— Work to be completed —
Look through the records below for the line holding "Open the search magnifier icon in header". Write it out exactly, with each following line through the line holding "The image size is (980, 551).".

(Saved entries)
/---

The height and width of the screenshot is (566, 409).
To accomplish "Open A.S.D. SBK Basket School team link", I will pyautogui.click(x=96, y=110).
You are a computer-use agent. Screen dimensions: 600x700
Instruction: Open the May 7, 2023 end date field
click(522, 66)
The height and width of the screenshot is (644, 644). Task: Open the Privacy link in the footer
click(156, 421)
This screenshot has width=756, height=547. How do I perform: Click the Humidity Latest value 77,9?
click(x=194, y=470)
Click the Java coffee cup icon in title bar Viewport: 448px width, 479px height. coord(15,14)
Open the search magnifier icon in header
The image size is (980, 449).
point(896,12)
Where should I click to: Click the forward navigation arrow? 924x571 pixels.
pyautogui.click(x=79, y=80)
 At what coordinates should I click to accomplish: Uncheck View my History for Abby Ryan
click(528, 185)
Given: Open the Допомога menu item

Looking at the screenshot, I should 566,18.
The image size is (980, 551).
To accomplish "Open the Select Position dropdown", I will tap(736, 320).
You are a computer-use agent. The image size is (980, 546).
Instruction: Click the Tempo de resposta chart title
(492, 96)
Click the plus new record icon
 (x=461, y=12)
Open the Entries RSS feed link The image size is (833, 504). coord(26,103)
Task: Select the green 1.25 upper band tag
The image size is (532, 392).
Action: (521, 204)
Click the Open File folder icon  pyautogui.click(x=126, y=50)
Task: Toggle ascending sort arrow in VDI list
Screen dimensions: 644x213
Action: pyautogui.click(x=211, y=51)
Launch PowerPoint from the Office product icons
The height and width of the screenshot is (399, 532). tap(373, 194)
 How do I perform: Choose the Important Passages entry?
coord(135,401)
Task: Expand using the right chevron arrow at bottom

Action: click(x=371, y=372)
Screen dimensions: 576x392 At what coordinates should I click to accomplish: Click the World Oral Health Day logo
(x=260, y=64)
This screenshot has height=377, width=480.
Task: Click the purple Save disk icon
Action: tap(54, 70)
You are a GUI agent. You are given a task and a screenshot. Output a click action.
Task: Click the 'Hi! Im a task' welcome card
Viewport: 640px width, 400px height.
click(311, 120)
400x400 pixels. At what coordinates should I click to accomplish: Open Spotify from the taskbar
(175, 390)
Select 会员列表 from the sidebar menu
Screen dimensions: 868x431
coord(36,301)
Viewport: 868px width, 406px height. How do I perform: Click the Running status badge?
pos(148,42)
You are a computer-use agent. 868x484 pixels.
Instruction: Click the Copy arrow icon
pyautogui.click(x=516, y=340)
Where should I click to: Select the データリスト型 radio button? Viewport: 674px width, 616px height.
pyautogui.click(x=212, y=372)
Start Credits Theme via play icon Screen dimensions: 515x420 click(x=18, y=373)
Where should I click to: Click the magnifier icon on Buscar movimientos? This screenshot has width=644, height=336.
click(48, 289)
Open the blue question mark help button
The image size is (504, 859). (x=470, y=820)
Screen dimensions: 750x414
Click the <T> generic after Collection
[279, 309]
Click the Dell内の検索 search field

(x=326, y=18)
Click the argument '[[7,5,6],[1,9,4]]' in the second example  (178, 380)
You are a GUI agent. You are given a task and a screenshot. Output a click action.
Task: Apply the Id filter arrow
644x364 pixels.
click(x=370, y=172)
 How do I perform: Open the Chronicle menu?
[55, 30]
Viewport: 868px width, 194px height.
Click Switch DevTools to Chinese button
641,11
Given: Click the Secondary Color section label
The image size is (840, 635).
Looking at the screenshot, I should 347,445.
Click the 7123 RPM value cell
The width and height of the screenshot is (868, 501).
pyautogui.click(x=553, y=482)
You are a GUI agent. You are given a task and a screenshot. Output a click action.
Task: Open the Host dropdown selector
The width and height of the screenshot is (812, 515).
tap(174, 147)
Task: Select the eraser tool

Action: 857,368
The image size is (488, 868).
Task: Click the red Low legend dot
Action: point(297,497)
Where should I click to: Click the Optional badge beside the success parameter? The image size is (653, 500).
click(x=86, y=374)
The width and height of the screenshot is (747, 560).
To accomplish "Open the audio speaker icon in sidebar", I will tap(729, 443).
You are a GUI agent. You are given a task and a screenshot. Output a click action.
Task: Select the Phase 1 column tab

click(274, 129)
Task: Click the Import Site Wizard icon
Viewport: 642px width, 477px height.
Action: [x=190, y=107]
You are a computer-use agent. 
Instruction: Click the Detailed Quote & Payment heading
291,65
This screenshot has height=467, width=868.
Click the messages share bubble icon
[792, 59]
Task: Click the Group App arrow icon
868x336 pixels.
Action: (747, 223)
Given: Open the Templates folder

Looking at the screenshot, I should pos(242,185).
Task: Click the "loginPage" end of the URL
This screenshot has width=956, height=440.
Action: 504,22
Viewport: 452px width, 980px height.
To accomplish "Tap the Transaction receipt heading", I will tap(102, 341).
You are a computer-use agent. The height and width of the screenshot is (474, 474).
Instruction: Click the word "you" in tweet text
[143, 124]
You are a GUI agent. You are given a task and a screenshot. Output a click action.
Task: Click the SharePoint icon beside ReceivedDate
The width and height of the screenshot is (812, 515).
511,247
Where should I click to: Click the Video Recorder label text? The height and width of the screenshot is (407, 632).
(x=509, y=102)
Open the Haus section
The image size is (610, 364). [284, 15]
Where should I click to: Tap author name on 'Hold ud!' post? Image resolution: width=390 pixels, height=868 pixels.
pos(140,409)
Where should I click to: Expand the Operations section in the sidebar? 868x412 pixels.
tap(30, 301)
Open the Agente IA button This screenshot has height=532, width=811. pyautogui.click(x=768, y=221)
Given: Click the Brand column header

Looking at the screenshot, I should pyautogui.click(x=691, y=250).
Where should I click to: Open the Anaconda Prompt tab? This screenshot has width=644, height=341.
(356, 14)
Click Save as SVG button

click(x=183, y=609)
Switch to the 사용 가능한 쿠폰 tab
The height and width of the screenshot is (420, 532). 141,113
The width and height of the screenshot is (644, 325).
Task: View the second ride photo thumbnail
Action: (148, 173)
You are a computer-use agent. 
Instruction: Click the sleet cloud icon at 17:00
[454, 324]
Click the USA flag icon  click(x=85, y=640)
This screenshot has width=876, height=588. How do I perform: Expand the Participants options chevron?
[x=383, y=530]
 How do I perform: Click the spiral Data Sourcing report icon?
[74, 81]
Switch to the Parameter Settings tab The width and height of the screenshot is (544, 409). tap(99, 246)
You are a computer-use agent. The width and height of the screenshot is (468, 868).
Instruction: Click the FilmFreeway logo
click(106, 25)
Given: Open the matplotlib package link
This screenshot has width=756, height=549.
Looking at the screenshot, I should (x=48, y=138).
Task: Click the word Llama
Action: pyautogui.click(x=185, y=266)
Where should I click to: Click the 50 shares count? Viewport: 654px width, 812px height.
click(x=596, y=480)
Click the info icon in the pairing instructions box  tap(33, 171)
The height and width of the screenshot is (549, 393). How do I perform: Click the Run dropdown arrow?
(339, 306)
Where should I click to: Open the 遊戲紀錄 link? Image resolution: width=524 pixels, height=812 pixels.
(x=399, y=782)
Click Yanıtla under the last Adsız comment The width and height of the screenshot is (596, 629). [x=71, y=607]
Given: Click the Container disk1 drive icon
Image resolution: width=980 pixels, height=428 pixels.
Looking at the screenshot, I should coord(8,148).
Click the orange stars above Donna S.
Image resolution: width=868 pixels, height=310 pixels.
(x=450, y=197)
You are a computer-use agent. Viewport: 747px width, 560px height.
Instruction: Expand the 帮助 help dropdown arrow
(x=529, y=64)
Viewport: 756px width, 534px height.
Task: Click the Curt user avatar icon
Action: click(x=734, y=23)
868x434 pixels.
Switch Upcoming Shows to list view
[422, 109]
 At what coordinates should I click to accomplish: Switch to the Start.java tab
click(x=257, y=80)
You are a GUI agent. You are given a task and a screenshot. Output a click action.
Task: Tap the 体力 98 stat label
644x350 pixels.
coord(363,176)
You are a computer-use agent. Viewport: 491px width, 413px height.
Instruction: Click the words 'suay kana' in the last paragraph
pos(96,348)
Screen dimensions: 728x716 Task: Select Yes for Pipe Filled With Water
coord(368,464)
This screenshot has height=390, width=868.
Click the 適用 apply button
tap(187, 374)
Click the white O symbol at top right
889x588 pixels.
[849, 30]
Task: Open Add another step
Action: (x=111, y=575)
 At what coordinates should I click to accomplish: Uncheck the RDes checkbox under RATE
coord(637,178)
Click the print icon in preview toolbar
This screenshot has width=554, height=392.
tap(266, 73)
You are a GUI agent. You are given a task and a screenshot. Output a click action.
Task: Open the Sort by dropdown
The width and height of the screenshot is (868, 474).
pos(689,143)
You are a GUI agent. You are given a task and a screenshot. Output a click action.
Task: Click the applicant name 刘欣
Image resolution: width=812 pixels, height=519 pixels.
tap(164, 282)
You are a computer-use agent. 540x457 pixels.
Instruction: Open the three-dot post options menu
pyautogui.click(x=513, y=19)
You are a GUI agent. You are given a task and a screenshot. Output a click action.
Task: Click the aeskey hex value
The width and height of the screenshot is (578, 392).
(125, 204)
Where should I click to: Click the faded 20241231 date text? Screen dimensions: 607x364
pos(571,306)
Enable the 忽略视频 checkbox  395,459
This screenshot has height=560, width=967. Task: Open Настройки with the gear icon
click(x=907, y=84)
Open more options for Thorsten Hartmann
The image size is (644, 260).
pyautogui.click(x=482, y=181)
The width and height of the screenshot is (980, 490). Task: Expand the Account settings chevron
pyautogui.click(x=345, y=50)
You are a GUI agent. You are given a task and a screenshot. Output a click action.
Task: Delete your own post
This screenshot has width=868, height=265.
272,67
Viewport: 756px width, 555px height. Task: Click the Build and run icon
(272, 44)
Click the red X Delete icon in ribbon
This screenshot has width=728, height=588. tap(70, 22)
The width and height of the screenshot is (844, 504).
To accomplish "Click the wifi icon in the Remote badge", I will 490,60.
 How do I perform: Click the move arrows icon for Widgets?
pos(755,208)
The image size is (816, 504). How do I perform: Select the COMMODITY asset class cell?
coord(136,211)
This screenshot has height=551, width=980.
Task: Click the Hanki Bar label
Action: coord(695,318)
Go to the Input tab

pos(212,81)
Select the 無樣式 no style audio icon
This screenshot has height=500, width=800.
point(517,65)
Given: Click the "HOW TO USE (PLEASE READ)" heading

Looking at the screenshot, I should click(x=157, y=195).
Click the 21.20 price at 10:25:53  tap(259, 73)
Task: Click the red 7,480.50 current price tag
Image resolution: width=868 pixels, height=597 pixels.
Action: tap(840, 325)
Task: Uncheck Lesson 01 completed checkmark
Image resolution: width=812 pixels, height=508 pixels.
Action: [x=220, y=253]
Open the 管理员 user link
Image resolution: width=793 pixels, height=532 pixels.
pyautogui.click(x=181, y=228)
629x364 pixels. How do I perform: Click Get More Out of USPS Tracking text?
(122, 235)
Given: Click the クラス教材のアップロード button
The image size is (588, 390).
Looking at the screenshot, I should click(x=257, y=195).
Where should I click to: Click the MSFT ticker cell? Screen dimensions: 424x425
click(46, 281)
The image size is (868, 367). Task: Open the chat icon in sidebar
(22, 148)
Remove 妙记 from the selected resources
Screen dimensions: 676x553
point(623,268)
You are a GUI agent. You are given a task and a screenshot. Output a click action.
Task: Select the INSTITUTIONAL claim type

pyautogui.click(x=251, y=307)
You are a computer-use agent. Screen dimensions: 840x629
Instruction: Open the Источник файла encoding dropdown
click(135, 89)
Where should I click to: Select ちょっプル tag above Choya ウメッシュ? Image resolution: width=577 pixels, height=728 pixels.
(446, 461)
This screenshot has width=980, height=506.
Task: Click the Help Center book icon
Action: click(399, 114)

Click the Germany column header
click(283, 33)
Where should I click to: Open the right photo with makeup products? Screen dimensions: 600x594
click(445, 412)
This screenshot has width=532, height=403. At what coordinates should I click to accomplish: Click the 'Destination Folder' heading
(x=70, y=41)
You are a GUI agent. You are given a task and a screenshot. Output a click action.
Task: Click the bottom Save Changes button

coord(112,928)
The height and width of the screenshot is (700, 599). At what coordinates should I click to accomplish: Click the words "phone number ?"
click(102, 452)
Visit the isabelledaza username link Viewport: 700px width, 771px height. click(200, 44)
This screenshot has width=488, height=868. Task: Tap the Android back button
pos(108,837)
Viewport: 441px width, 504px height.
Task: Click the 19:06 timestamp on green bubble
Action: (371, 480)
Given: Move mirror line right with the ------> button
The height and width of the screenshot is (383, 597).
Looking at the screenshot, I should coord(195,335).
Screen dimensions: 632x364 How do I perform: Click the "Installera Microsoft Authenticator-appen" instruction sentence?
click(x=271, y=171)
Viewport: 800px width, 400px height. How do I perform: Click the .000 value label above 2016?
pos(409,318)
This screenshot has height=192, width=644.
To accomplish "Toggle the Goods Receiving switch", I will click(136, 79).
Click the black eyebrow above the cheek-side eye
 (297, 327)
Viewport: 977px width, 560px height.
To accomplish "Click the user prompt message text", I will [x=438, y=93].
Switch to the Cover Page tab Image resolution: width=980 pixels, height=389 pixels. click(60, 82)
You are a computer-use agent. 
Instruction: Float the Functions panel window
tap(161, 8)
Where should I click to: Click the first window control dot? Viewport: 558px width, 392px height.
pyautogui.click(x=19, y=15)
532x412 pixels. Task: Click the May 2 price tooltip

\---

— Finished task —
Open the search magnifier icon in header
The image size is (980, 449).
point(896,12)
Where should I click to: Click the forward navigation arrow? 924x571 pixels.
pyautogui.click(x=79, y=80)
 At what coordinates should I click to accomplish: Uncheck View my History for Abby Ryan
click(528, 185)
Given: Open the Допомога menu item

Looking at the screenshot, I should 566,18.
The image size is (980, 551).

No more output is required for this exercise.